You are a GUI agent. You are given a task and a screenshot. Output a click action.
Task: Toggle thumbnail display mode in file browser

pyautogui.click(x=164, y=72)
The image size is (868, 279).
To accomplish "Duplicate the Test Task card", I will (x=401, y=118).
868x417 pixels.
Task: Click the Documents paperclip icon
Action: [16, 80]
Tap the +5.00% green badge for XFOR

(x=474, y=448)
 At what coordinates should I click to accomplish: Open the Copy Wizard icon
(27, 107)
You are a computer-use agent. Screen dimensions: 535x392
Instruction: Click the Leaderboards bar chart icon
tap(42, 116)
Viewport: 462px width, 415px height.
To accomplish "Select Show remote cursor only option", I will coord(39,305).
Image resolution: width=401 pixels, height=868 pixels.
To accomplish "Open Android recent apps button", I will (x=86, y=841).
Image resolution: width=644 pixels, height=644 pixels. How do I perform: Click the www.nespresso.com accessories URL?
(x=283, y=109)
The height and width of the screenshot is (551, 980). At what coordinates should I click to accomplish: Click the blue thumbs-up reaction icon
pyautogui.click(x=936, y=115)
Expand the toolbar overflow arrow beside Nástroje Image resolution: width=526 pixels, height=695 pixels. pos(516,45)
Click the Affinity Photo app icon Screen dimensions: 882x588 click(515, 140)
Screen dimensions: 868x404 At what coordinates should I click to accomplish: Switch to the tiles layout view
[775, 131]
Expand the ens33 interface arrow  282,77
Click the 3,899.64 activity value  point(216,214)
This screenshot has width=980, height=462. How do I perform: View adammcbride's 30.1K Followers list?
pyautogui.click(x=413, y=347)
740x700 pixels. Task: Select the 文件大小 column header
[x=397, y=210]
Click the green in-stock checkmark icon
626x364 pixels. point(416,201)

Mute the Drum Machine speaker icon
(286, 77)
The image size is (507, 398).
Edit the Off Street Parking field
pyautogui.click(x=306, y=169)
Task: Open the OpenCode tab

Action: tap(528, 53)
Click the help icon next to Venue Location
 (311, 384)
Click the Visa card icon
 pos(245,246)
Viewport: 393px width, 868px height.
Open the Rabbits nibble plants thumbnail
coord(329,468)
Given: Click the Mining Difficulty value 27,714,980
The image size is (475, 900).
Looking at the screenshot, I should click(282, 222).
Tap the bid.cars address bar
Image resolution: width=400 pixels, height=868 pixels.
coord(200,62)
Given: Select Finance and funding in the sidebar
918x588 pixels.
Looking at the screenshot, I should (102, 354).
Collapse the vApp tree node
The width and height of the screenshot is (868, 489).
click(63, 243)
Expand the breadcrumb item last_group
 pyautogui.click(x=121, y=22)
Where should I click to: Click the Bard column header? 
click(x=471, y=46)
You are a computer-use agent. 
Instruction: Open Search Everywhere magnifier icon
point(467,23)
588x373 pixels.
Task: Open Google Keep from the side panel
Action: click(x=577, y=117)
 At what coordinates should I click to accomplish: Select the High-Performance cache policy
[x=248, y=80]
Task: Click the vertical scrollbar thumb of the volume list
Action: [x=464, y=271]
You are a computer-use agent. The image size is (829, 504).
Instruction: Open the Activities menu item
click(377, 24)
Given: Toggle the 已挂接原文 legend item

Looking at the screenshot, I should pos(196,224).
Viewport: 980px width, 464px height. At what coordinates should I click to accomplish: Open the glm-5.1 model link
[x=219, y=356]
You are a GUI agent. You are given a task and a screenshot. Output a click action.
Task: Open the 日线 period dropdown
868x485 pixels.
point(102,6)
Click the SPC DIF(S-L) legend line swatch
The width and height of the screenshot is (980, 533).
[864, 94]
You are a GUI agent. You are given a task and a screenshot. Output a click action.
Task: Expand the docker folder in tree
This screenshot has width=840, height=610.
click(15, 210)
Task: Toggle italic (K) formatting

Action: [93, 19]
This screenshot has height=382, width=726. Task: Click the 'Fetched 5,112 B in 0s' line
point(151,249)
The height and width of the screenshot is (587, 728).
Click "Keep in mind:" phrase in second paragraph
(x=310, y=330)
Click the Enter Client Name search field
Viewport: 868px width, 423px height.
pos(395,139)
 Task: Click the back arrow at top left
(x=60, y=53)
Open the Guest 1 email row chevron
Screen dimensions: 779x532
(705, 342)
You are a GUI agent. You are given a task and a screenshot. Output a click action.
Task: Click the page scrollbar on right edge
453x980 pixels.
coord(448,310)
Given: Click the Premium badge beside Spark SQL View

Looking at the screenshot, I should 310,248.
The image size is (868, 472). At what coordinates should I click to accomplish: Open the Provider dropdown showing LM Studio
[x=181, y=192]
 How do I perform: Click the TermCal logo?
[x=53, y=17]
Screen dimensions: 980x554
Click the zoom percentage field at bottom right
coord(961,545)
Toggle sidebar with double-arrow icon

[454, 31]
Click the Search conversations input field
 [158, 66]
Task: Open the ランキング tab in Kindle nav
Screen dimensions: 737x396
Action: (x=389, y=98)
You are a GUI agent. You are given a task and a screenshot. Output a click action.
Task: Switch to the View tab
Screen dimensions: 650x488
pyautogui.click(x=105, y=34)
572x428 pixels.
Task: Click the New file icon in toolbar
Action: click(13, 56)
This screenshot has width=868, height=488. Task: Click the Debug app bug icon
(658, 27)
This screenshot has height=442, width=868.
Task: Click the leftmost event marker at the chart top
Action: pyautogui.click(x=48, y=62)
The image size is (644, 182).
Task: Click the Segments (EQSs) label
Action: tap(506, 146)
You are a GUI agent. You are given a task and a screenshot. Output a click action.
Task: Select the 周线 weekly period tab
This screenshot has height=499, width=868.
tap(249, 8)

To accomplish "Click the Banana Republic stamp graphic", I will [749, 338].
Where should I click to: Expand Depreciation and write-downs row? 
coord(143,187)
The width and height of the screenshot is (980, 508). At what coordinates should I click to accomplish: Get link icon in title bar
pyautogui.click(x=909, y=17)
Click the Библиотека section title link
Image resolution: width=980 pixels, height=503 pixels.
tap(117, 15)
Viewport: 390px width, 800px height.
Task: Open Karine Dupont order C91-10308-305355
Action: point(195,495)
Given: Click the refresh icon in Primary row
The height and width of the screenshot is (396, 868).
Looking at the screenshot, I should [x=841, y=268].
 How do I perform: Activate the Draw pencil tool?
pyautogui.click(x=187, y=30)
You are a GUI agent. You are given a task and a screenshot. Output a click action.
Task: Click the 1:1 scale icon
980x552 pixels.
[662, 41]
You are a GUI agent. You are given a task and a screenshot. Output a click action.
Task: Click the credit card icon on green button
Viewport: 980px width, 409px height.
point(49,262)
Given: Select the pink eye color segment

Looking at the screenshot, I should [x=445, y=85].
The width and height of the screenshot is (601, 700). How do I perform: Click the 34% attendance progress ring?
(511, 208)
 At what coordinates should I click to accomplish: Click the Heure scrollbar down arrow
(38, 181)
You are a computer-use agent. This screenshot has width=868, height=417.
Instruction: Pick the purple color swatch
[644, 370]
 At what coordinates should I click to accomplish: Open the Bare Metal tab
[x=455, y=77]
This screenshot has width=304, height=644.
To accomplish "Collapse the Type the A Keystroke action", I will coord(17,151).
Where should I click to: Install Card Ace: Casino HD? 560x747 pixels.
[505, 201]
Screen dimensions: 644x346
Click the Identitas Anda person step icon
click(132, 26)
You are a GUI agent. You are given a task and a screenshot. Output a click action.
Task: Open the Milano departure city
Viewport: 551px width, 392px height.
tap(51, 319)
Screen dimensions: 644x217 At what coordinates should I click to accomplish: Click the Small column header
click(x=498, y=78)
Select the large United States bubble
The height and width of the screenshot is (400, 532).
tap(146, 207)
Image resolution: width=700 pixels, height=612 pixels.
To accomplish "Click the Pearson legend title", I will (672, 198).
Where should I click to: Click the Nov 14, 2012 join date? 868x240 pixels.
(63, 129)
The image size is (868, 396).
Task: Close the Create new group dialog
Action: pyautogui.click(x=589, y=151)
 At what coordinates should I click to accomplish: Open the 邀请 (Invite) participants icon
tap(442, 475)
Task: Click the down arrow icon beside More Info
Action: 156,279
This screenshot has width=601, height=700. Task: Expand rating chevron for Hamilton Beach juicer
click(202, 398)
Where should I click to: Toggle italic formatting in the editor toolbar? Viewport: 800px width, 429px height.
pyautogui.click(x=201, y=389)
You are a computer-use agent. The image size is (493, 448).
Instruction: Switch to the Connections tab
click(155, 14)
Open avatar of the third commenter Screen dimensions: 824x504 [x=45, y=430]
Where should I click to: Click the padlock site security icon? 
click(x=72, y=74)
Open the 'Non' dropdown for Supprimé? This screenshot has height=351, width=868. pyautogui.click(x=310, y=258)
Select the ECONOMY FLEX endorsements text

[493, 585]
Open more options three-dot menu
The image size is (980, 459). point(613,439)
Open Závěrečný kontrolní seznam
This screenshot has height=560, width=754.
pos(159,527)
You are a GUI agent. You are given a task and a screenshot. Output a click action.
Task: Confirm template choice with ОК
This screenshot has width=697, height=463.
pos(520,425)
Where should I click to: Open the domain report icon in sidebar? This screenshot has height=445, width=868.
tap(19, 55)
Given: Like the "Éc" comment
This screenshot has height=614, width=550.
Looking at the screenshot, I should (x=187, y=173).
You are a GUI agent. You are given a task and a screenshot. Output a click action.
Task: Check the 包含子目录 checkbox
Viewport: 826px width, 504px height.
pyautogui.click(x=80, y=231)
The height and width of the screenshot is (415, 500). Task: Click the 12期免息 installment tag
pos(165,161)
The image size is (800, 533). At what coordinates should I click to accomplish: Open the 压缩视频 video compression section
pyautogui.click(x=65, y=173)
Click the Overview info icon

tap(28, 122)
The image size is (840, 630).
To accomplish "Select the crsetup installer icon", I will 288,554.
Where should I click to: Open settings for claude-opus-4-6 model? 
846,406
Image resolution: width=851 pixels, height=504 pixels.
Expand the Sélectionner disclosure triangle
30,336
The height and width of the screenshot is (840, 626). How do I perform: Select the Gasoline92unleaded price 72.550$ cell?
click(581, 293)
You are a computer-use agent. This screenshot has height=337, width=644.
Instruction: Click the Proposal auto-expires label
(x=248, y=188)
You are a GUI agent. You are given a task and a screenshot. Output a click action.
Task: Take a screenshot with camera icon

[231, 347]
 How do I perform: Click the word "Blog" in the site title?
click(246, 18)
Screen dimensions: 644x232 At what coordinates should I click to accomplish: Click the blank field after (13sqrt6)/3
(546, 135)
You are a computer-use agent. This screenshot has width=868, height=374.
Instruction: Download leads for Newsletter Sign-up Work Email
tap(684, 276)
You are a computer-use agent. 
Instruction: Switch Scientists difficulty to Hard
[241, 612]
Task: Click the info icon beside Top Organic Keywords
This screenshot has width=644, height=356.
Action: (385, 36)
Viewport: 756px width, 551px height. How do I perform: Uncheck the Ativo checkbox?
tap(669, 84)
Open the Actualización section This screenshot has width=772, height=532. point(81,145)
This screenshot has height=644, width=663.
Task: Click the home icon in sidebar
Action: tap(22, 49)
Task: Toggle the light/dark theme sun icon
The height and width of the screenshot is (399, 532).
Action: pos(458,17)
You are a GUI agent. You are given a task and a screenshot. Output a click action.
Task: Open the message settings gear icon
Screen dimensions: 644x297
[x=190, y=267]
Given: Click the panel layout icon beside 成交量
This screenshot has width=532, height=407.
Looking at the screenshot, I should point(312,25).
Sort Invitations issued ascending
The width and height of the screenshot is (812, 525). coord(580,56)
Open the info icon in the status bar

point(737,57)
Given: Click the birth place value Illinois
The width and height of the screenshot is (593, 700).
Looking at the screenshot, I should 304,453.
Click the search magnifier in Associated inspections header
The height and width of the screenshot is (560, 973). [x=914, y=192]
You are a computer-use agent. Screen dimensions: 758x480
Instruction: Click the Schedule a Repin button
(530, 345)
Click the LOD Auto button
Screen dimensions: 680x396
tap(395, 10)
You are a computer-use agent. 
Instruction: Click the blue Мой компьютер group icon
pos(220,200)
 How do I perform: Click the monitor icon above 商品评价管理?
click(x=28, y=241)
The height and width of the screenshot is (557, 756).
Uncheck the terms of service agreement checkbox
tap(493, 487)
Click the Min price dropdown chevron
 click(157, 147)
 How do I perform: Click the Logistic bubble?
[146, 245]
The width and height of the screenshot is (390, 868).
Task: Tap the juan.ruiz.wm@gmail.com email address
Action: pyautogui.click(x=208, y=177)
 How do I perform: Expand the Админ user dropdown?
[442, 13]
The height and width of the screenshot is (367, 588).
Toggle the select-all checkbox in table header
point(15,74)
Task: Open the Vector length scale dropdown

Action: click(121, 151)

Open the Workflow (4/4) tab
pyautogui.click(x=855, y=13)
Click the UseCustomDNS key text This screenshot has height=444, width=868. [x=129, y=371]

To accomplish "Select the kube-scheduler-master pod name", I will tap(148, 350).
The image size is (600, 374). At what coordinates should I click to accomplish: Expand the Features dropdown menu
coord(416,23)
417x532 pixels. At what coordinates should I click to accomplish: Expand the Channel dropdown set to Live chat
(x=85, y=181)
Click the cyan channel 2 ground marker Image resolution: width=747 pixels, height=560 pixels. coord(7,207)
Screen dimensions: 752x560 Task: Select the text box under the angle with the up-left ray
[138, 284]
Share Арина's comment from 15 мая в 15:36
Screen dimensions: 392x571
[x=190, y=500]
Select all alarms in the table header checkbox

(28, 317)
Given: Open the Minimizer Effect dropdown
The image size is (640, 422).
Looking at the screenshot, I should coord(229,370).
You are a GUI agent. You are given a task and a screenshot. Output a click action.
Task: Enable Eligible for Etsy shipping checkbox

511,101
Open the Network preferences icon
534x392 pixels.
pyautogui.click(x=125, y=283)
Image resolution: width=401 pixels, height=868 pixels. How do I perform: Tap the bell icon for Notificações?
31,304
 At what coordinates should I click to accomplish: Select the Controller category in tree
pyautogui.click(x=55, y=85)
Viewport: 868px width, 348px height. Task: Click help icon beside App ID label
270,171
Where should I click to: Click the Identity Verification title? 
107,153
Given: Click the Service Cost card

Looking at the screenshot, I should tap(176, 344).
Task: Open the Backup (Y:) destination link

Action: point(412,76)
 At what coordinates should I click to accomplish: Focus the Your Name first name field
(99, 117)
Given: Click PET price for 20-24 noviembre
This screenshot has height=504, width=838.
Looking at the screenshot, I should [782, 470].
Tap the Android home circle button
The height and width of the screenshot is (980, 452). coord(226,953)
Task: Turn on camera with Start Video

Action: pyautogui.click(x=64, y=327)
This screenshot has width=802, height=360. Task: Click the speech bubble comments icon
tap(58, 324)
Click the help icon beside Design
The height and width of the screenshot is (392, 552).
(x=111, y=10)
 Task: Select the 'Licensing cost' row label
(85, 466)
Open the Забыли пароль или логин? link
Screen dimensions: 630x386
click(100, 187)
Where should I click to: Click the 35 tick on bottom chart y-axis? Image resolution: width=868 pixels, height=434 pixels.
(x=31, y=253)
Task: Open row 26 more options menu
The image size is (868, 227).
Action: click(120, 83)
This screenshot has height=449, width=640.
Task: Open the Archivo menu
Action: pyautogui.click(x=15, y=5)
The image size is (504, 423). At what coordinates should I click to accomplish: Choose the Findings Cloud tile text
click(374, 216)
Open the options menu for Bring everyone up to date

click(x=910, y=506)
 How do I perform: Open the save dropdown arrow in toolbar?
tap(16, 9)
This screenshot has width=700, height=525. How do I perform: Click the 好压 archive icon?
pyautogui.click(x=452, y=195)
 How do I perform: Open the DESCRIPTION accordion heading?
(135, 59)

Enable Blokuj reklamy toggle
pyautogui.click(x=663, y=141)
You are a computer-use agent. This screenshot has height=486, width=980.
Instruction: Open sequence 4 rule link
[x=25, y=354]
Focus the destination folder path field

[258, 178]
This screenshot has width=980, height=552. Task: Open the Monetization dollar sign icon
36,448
───
Each line of the data that holds "Collapse" should be reported.

**Solution for this exercise**
Collapse the vApp tree node
To accomplish "Collapse the Type the A Keystroke action", I will coord(17,151).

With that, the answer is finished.